Mehran is not an isolated case of missing children in Kashmir. A pall of gloom has descended on a family at Awoora in Kupwara district after eight-year-old Talib Hussain went missing on February 15. Since then the family and local administration are working overtime to trace Talib.

Even a reward of Rs 1 lakh has been announced by the local police and Rs 2 lakh by the former Rajya Sabha member Mir Mohammad Fayaz for giving information about the missing child.

National Crime Record Bureau (NCRB) data has revealed that 627 children have gone missing in Jammu and Kashmir by 2020. They include 350 boys and 277 girls.

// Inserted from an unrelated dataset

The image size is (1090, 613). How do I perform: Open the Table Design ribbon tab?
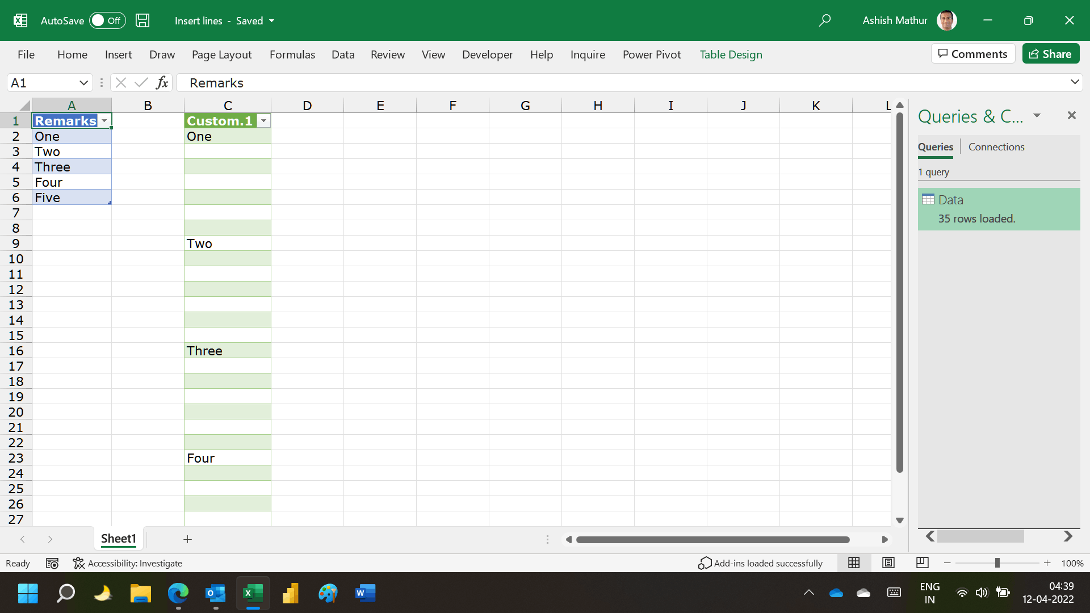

In 2020 alone, 230 children including 167 girls and 63 boys went missing in Jammu and Kashmir.

The NCRB data suggested that the recovery rate of the missing children in Jammu and Kashmir is a mere 29.2 percent.

A senior office in Jammu and Kashmir Crime Branch said the department has strengthened its anti-human trafficking units to prevent kidnapping.

“Majority of these cases have been reported from Jammu division. Kashmir is witnessing fewer cases of kidnapping or disappearances. Many missing cases have remained unresolved. Now, anti-human trafficking cells have been established at the district level. Besides, local stations too are working hard to solve missing or kidnapping cases,” he said.